Opening tomorrow at Duve Berlin, an exhibition of new work by Evan Gruzis explores the interstices of waking and dreaming life. "Alpha Wave" derives its aesthetic from the afterimage effect—the "burning" of an image on ones vision after the original image has disappeared. Gruzis—a young artist whose resume already boasts work in the Whitney Museum Collection and a solo show at Deitch—presents a series of hauntingly minimal works on paper and through video.
While his past work bears the mark of nostalgia for Hollywood of the 1980s—a byproduct of his time spent in LA—this collection marks significant growth.

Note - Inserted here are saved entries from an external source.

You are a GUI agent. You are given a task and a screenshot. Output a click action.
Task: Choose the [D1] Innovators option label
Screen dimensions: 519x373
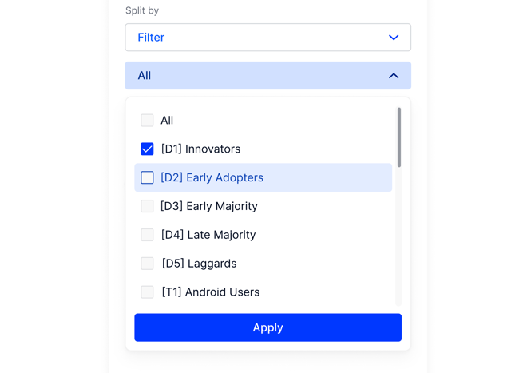click(x=200, y=149)
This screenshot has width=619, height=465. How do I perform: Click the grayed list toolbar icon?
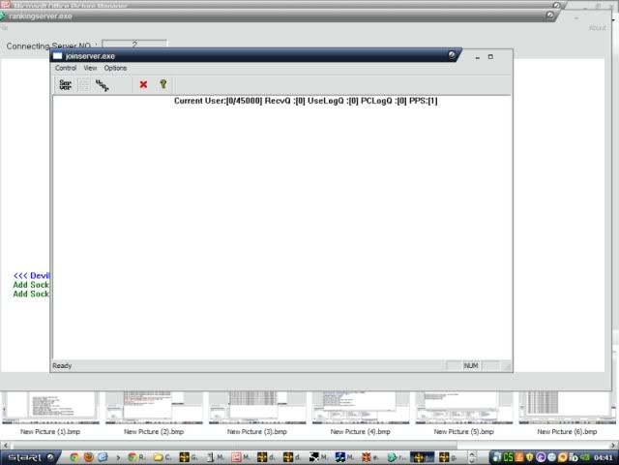84,85
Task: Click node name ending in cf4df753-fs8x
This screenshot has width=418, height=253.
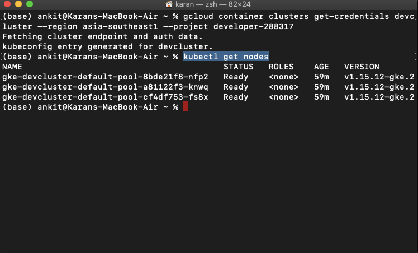Action: (x=105, y=97)
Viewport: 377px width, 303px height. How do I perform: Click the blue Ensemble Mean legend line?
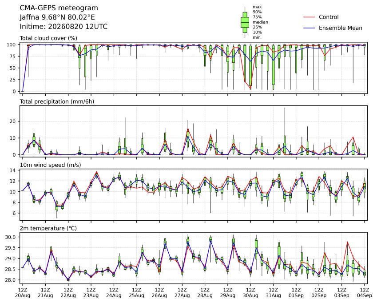[x=309, y=28]
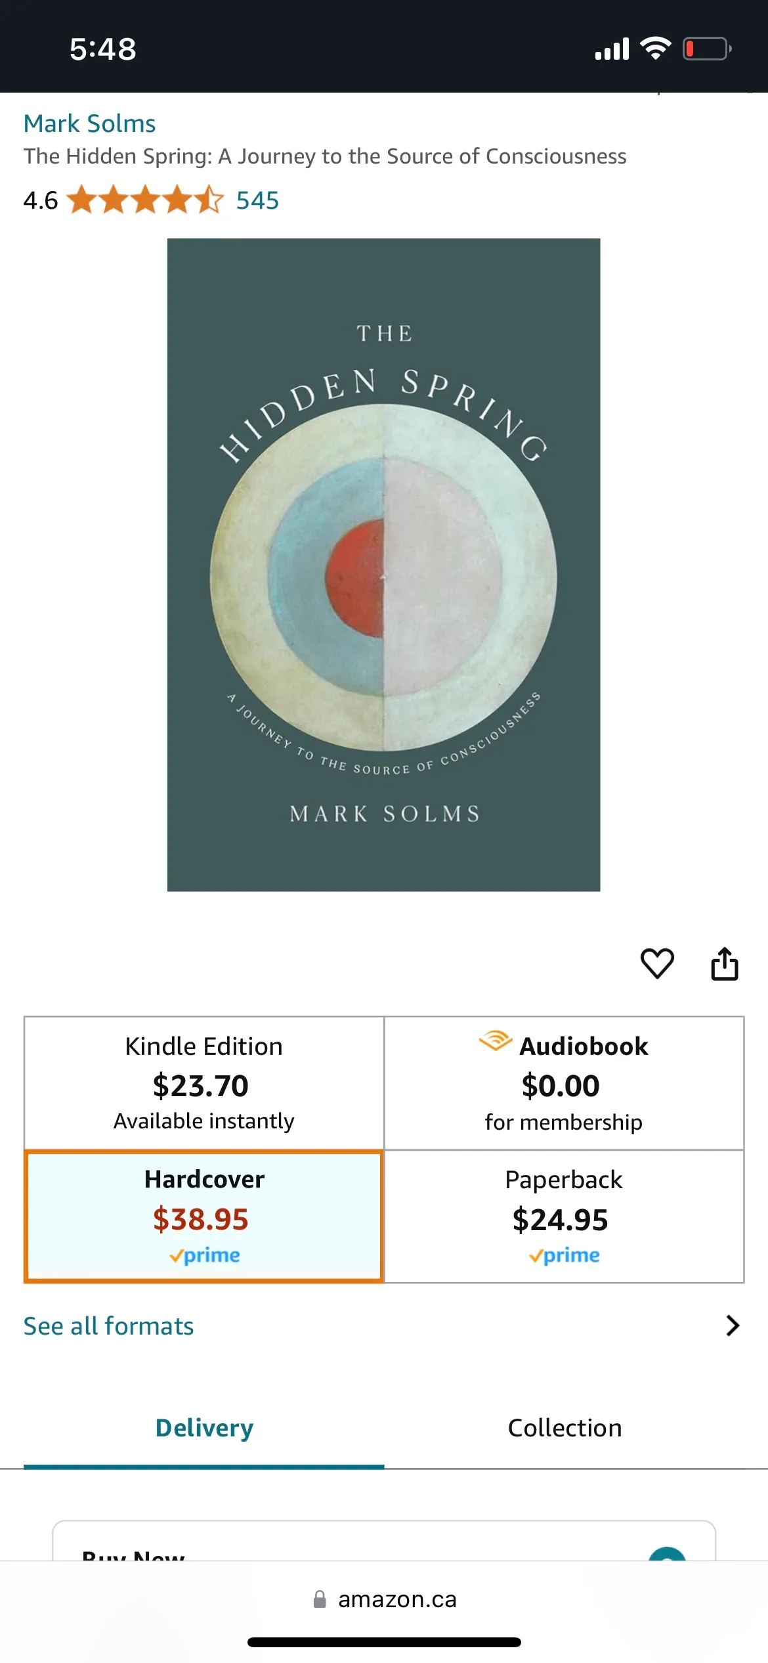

Gruzis ditches pop elements in favor of a more streamlined look, going beyond gloss and neon to convey the "alpha wave" narrative throughout the work. While he made a name for himself based on his masterful employment of india ink, the artist has turned mainly to watercolor in this collection. Gruzis uses a "wet on wet" technique, applying watercolors to soaked "arches aquarelle" paper. Stretching the paint, he slowly builds layers to create his gradients, sometimes using up to thirty washes. The technical effect looks to be the product of a neon light show or early digital design. In addition to watercolor, Gruzis employs graphite and acrylic into most of the works that are included in Alpha Wave.
One of the standout works, "Movie", is a purple canvas of watercolor, gouache, india ink and spray paint. Highlighted with pinpoints of star-like specks, the somber, glowing piece conveys a unique effect that serves as testament to Gruzis' curious experimentation.
The exhibition also includes "TV", an abstract video work of projected LED lights. Interpretive and hypnotic, the installation carries Gruzis' dream-like sensibility. Gruzis first made his way onto our radar last year in his collaboration with Rafael de Cardenas called Exotic Beta, though this exhibition certainly sets him apart in his own right.
"Alpha Wave" will be on view at Duve Berlin through 20 April 2012.